The reduced 13-HODE level in polyps or cancer was associated with levels of 12-HETE, 15-HETE, or LTB4, which did not differ significantly between polyps or cancer and normal mucosa. 13-HODE was the predominant LOX product in colonic mucosa, with levels that were several-fold higher in normal, polyp, and cancer patients than the levels of the other LOX products (15-HETE, 12-HETE, and LTB4). We selected 13-HODE, 12-HETE, 15-HETE, and LTB4 for measurements in the current study because prior reports support their key roles in tumorigenesis (2). This reduction in 13-HODE establishes the clinical relevance of prior preclinical data showing that the expression of 15-LOX-1, the key enzyme for 13-HODE production, is lost in colorectal cancer cells (6, 23, 24), and 15-LOX-1 reexpression by antitumorigenic agents such as NSAIDs and histone deacetylase inhibitors, or by adenoviral delivery vectors, inhibits tumorigenesis (9, 10, 12, 21, 2529). The findings of reduced 13-HODE in colorectal polyps and cancer are consistent with prior reports of 15-LOX-1 downregulation in clinical samples of surgically resected colorectal cancer (6, 7, 30, 31), colorectal polyps (7, 31), and adenomas from a small cohort of familial adenomatous polyposis (FAP) patients (n = 5; ref. 12). More importantly, however, the current study is the first to comprehensively examine the full profile of LOX pathways (5-LOX, 12-LOX, 15-LOX-1, and 15-LOX-2) in sporadic colorectal polyps and cancer and to show the relative significance of 15-LOX-1 downregulation to colonic tumorigenesis compared with other LOX pathways. Our very sensitive and specific mass spectrometry methods (12, 13) allowed these simultaneous LOX product measurements and, thus, direct comparisons between them. Prior studies were mostly limited to measuring individual LOX pathways (2, 57), and it is difficult to compare various product levels between different studies because of important interstudy differences.
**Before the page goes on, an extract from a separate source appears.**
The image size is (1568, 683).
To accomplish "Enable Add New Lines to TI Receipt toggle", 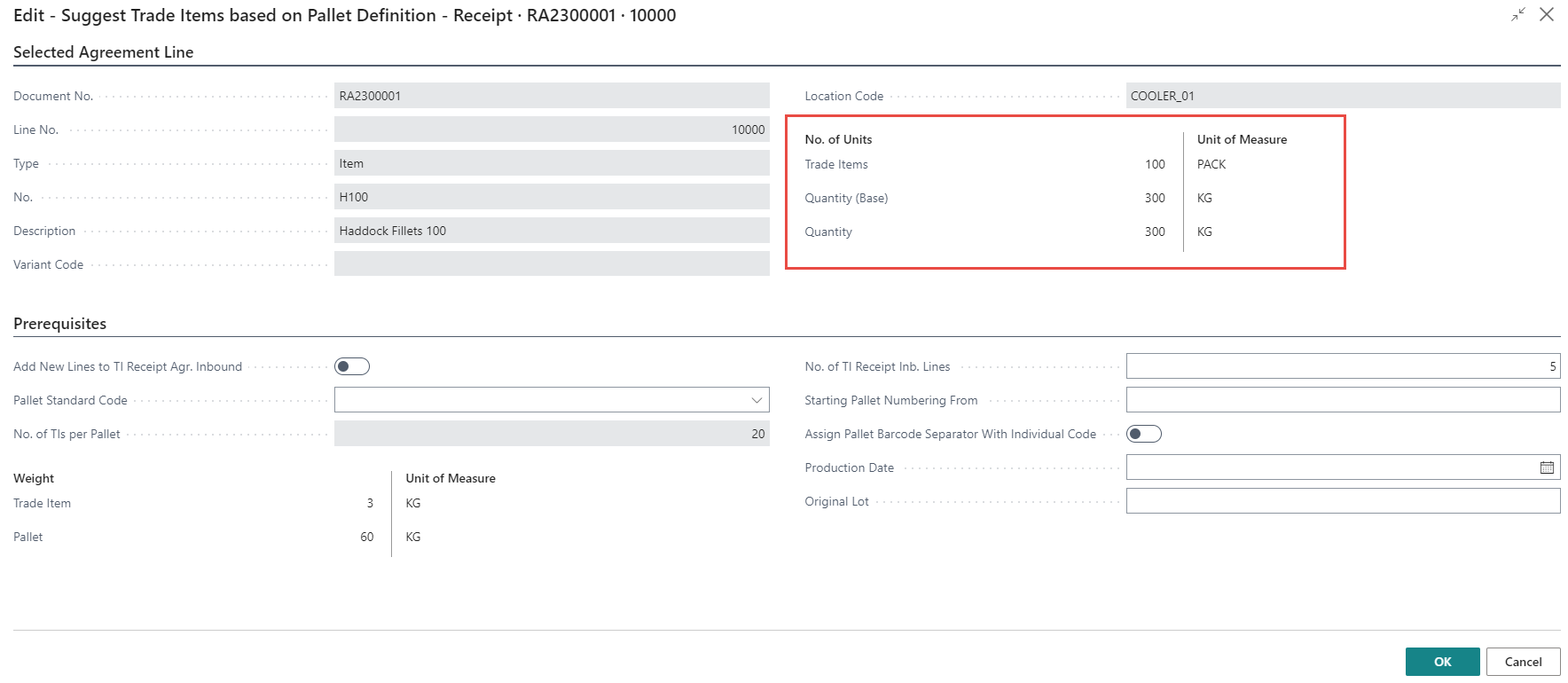I will click(351, 366).

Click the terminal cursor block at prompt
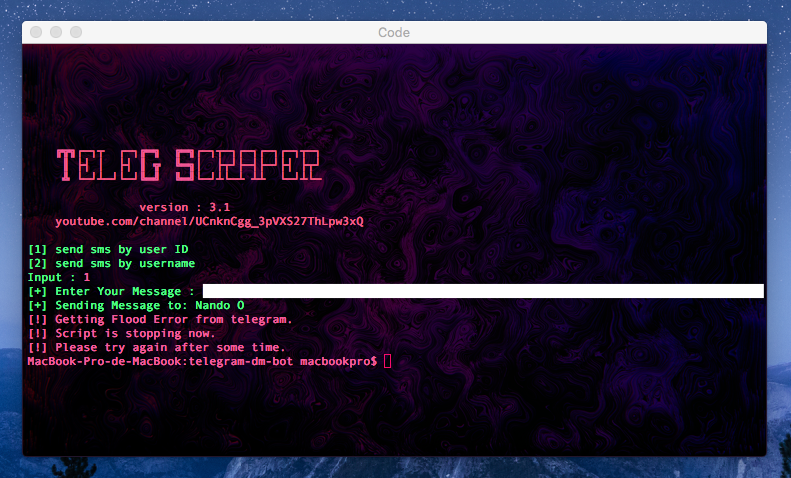pyautogui.click(x=387, y=361)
The one exception to these individual LOX studies was a very small retrospective study of various LOX profiles in five FAP patients (12). Although the present results agree with those of the prior FAP study findings (12), they provide indispensable confirmation from a much larger study in patients with far more common sporadic colorectal polyps and cancer. Furthermore, the LOX product profiles, including 13-HODE levels, of normal mucosa in subjects without colonic polyps or cancer were unknown before the current study.

The current clinical study is the first prospective analysis of colonic biopsy samples of normal, polyp, or colorectal cancer mucosae collected via the same methods, and the first analysis to adjust for the effects of factors including dietary intake (e.g., of linoleic and arachidonic acid and calcium) and other factors (e.g., NSAID use) known to be potential confounders of measurements of the LOX product profile. In contrast, prior studies were limited by a lack of information about important confounding factors that can influence 13-HODE levels (e.g., NSAIDs and intake of linoleic acid) and questions about the generalizability of data from FAP and the generally advanced stage of the surgically resected sporadic polyps (average diameter of 3 cm; ref. 7). After we adjusted for these potential confounding factors, the 13-HODE level was still lower in polyps and cancer than in paired normal mucosa and colorectal mucosa from subjects with normal colons (Supplementary Fig. S1). Therefore, the reduction in 13-HODE levels was unlikely secondary to lower availability of substrate levels of linoleic acid and more likely was secondary to downregulated 15-LOX-1 expression (refs. 6, 7, 24, 30, 31 and current report; Fig. 4A). Reduced 13-HODE in the present study also was unrelated to a familial or hereditary syndrome because such patients were excluded. Furthermore, the reduced 13-HODE level was unrelated to variability in colonic biopsy sites because 13-HODE levels were similar in the right and left sides of normal colons in this study.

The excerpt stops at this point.